Accelerating Baniaka Towards Production
With the balance sheet strengthened, Genmin is poised to accelerate critical workstreams including project financing activities, completion of the Baniaka Pre-Feasibility Study addendum, and progression towards a Final Investment Decision (FID). The company’s flagship Baniaka project, located near Franceville in southeast Gabon, is set to become the country’s first commercial iron ore mine, targeting an initial production rate of 5 million tonnes per annum with potential to scale to 10 million tonnes.
Genmin recently signed a Letter of Intent with SHICO, which intends to provide up to 60% of the required project financing, further de-risking the pathway to development. This partnership, combined with the fresh capital, positions Genmin well to meet its targeted commercial production start in late 2026.
Strategic Advisory and Market Positioning
To support its growth ambitions, Genmin has appointed Blair Sergeant, a seasoned mining executive with over 25 years’ experience, as Strategic Adviser. Sergeant’s role will focus on shareholder engagement and facilitating introductions to potential debt and equity investors, as well as advancing discussions with global trading houses. His expertise is expected to be instrumental in navigating the complex financing landscape ahead.
The placement also included the issuance of over 2.4 billion new shares and nearly 1.3 billion options to participants, with Foster Stockbroking and Canaccord Genuity acting as joint lead managers and bookrunners. The funds will also be used to repay director loans and cover corporate costs, ensuring a clean financial slate as the company moves forward.
Outlook for Genmin and the Gabon Iron Ore Sector
Genmin’s progress marks a significant step for Gabon’s mining sector, potentially unlocking a new iron ore hub with access to existing infrastructure and renewable energy. The company’s projects, including Baniaka, Bakoumba, and Bitam, collectively offer substantial resource upside and strategic positioning in Central Africa’s emerging commodity landscape.
While the company’s trajectory is promising, the finalisation of project financing terms with SHICO and other partners remains a key milestone.

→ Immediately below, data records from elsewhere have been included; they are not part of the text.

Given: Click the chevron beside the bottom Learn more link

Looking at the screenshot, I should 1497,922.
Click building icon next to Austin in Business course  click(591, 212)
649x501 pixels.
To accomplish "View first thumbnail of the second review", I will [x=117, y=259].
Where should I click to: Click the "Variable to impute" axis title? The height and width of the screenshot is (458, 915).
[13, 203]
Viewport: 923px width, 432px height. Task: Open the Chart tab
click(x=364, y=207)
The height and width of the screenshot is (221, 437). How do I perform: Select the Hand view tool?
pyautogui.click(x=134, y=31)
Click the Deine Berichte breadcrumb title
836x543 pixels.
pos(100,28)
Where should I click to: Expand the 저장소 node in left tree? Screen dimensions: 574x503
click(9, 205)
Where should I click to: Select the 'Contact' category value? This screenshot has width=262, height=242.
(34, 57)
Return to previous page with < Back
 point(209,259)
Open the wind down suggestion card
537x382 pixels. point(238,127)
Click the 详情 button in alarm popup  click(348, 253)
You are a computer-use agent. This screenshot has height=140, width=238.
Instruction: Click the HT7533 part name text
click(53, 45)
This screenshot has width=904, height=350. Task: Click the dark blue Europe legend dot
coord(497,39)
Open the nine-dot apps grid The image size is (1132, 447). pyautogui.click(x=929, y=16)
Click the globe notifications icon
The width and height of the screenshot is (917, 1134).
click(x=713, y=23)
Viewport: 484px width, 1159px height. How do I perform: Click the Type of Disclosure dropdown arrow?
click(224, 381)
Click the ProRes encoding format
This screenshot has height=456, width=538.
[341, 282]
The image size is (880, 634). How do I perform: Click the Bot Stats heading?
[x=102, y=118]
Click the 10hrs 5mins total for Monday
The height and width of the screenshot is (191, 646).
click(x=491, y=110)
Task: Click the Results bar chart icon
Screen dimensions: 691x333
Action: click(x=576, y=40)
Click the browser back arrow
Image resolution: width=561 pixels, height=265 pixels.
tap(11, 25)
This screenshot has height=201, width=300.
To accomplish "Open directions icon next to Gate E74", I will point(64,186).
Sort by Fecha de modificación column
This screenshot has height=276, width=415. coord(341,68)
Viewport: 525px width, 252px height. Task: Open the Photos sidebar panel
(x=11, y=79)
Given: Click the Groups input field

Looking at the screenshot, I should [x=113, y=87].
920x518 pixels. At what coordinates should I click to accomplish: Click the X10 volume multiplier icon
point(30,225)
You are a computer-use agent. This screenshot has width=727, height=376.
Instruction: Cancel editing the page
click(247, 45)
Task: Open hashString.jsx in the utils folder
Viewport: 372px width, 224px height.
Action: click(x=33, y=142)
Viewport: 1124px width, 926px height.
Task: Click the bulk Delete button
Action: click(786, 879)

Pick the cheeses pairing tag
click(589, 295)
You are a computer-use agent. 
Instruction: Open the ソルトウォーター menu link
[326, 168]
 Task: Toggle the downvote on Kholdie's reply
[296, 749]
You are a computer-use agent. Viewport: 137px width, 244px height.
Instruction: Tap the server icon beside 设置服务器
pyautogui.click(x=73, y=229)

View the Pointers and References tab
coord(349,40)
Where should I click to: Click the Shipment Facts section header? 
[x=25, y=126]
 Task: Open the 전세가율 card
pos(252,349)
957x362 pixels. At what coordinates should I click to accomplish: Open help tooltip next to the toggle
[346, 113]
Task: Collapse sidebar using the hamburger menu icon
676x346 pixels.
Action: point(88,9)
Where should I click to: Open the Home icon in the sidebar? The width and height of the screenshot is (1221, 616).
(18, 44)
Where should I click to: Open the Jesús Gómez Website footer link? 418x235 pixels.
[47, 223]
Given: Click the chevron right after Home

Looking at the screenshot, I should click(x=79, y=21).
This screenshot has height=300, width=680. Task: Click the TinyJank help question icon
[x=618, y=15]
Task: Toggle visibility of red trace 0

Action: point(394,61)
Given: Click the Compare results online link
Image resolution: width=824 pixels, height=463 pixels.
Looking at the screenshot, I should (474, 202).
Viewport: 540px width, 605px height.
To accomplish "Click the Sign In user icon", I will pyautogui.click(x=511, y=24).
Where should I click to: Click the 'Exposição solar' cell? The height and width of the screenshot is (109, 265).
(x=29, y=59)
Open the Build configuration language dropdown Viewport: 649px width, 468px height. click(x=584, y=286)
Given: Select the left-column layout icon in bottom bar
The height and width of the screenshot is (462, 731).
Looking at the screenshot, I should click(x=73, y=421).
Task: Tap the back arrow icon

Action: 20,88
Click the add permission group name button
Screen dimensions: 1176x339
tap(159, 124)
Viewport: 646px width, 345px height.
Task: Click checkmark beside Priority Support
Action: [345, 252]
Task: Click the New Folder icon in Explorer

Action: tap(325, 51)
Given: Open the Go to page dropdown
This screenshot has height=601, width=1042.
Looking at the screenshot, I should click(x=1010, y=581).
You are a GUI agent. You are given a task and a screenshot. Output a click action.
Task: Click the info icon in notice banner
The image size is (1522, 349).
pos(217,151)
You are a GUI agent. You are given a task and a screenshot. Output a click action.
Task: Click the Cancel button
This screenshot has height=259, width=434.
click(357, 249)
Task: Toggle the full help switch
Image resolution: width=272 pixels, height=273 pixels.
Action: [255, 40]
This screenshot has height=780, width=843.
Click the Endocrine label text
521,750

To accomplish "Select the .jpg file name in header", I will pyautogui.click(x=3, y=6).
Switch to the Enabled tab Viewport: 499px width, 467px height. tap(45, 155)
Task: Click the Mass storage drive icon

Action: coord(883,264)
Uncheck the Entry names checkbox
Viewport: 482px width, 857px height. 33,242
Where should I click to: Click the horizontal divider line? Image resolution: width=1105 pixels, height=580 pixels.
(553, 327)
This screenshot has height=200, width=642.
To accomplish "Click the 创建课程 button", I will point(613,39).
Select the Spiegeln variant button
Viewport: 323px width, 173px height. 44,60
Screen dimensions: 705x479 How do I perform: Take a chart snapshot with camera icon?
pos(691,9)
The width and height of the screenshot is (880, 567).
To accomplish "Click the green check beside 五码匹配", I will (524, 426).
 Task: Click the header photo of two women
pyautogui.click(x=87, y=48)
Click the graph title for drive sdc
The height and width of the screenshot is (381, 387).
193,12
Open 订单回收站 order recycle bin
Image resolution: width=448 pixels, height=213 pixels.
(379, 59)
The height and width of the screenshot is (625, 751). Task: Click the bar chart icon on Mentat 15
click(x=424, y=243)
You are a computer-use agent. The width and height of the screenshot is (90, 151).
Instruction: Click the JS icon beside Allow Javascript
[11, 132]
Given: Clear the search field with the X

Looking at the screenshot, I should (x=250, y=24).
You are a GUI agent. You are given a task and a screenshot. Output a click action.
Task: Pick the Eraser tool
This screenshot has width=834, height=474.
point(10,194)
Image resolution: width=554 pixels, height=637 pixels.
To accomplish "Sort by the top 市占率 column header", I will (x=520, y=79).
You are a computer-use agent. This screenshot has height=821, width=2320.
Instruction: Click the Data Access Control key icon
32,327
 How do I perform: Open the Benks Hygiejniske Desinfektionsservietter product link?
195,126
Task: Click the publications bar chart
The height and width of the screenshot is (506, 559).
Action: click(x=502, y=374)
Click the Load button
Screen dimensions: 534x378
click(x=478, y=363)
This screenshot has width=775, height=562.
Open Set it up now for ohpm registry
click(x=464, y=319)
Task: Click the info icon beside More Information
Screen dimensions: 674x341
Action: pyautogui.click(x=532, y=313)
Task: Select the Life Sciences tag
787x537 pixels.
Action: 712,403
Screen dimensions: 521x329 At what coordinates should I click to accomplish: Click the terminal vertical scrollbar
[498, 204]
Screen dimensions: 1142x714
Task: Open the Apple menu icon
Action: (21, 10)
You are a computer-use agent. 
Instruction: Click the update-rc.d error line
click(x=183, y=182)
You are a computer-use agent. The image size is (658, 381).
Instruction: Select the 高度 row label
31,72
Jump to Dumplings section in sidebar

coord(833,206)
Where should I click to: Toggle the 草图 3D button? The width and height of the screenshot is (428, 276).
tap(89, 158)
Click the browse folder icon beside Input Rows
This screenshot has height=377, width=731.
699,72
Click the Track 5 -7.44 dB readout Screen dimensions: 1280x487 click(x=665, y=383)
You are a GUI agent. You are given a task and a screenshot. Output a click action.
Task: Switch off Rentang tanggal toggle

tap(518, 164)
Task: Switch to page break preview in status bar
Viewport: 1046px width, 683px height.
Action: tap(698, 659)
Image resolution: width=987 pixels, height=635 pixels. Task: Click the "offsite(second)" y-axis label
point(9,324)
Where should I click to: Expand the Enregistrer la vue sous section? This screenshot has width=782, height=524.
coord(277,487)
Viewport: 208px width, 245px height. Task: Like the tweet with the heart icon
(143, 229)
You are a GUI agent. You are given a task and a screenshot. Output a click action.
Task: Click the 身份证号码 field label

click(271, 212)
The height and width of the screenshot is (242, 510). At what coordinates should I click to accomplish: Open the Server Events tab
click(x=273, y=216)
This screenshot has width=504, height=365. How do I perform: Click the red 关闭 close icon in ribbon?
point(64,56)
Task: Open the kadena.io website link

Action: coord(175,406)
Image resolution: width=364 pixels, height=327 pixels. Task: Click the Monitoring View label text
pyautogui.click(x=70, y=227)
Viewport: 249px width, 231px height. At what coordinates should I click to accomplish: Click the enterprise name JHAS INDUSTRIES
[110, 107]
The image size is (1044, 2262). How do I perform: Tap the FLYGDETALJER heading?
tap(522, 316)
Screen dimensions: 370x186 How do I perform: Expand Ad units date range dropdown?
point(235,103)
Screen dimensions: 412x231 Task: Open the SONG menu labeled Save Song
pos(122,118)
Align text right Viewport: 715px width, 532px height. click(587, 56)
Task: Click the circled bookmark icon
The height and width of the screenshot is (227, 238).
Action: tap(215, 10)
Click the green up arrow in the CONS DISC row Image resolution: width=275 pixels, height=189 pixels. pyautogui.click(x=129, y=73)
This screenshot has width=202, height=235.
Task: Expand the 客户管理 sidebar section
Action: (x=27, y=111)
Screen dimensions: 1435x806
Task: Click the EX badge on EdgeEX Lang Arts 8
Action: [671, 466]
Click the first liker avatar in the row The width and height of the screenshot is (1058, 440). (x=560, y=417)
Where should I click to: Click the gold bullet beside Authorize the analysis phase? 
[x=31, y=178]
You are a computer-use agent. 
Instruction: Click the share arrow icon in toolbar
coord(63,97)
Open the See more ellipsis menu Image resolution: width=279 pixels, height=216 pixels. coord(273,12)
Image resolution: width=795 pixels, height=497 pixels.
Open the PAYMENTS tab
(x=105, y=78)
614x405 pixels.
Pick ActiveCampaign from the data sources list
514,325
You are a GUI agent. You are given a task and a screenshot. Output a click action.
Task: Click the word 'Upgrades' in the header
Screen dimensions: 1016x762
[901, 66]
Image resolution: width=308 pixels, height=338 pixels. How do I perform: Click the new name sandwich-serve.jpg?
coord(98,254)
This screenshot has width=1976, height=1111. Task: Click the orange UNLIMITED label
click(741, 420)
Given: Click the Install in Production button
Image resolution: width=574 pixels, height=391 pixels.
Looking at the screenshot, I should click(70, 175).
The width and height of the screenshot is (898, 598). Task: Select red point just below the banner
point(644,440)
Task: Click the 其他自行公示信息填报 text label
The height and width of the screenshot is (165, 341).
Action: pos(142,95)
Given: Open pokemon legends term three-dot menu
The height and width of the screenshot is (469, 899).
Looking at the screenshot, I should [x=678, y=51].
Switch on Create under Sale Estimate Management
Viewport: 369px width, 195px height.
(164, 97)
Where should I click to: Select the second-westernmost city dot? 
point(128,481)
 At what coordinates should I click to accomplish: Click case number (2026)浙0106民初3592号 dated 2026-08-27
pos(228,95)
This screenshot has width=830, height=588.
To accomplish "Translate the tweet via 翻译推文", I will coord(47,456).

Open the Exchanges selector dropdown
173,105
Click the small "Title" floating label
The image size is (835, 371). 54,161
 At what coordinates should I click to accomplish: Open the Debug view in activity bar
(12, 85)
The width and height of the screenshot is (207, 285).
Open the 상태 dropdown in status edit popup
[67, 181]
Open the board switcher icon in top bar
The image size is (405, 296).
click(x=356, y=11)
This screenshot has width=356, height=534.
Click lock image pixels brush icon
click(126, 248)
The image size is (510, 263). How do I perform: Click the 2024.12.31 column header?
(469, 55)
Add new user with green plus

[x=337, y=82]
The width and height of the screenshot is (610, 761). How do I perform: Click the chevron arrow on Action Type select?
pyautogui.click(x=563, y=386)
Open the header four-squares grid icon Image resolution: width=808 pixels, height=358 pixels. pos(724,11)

Market conditions and operational execution will also play critical roles in realising the project’s full potential.
Bottom Line?
Genmin’s strengthened balance sheet and strategic partnerships set the stage for a pivotal year ahead as it aims to transform Gabon’s iron ore landscape.
Questions in the middle?
- What are the final terms and timeline for securing full project financing with SHICO?
- How will market iron ore prices impact Genmin’s development plans and investment returns?
- What operational challenges might arise in advancing Baniaka to commercial production by late 2026?